THE TASK: Leave the pictures out, and repeat exactly every line from the one with "Instruction: Open the Terminal menu" through the end of the data below.

DATA EXTRACT:

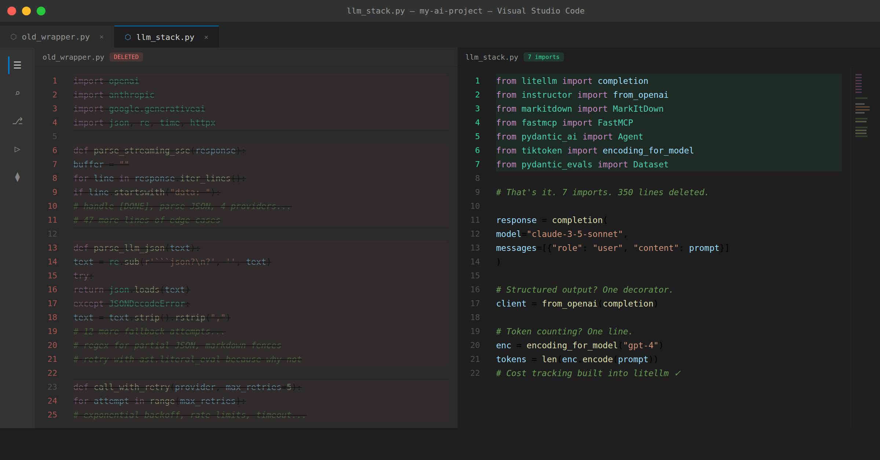The image size is (880, 460).
Task: Click line number 13 in old_wrapper.py
Action: [52, 248]
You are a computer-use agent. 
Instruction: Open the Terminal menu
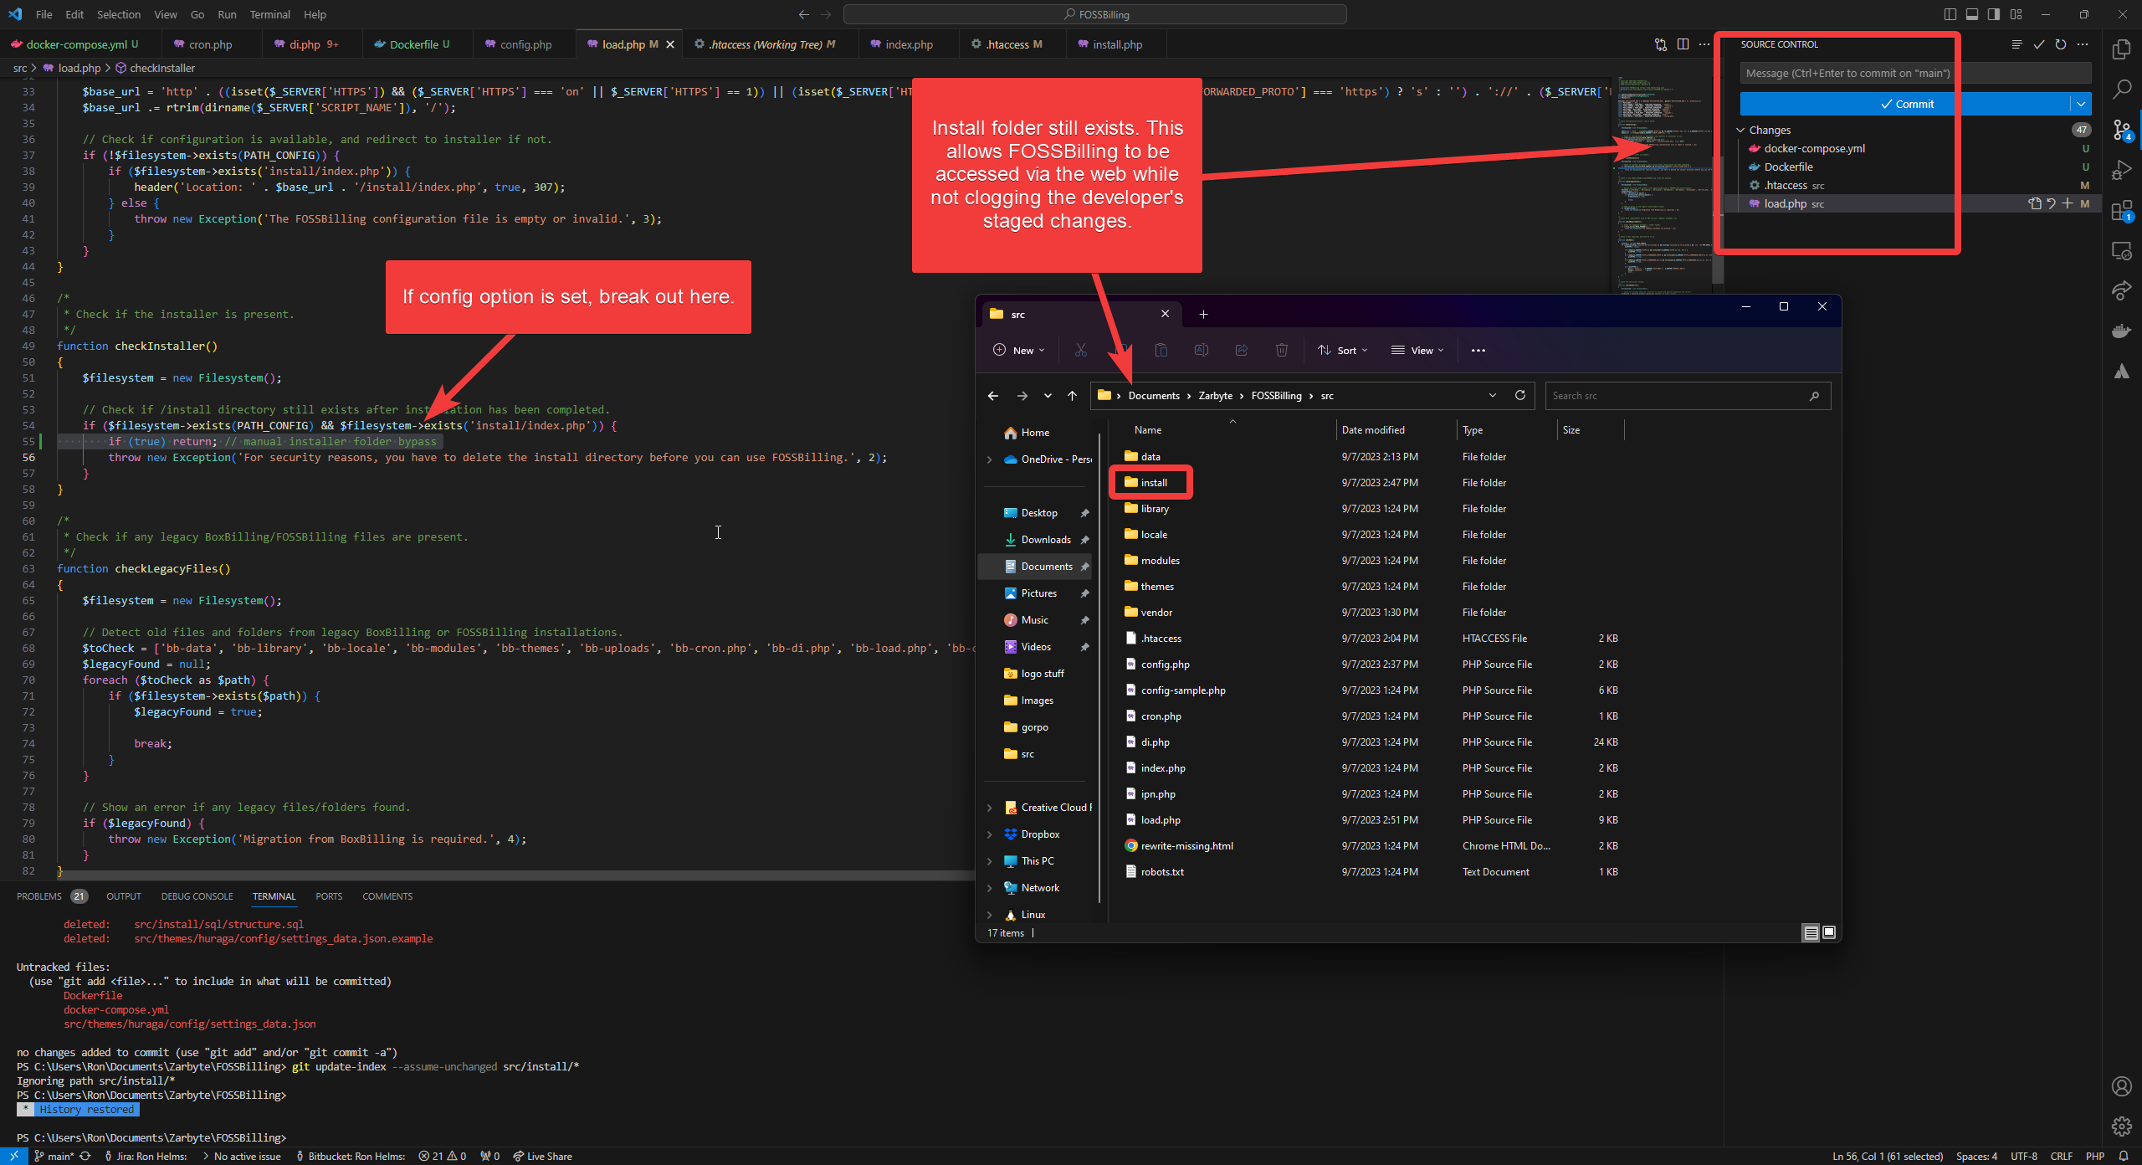click(x=269, y=14)
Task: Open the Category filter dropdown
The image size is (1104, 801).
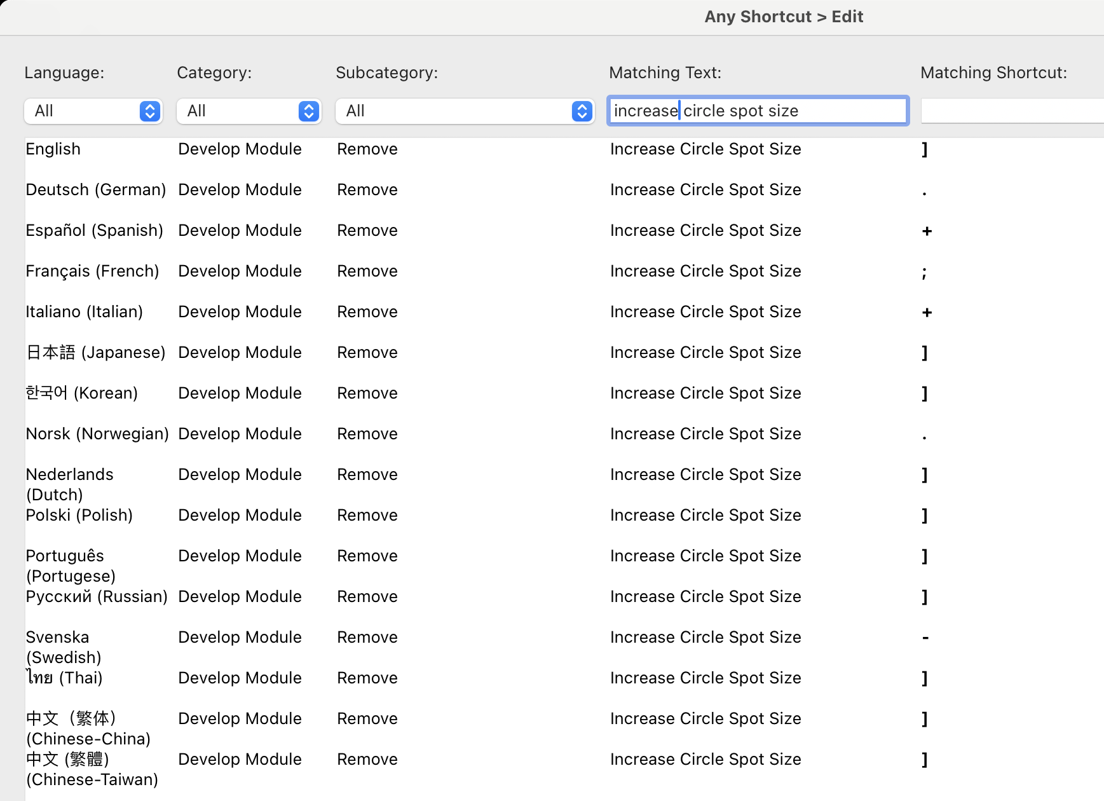Action: pos(249,111)
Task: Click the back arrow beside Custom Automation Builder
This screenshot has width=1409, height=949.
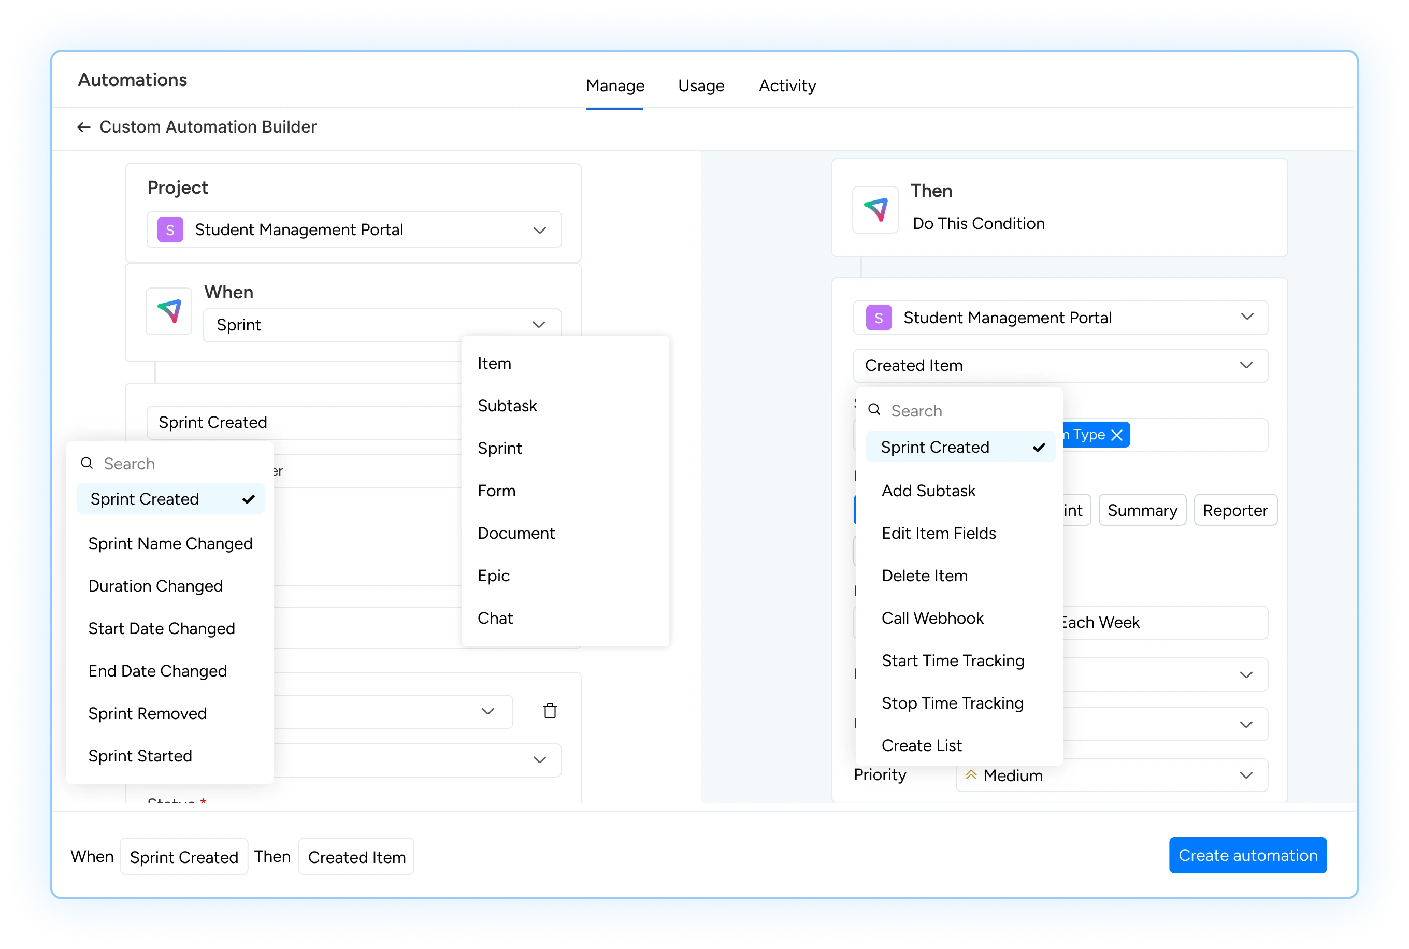Action: (x=84, y=127)
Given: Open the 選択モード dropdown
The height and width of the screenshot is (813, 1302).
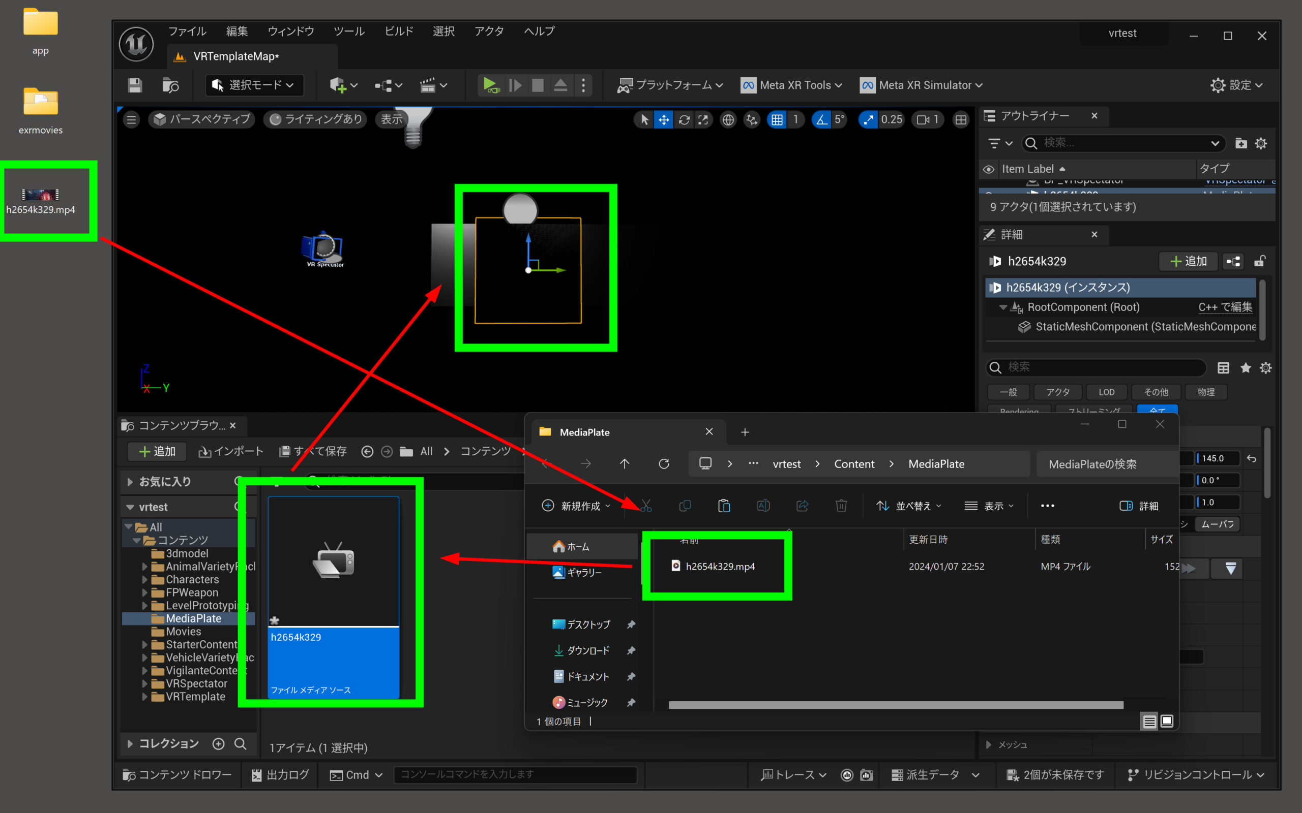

REPLY:
Instruction: Open the Terminal menu
click(x=269, y=14)
Task: Open the Category filter dropdown
The image size is (1104, 801).
Action: pos(249,111)
Task: Click the back arrow beside Custom Automation Builder
This screenshot has width=1409, height=949.
Action: (x=84, y=127)
Given: Open the 選択モード dropdown
The height and width of the screenshot is (813, 1302).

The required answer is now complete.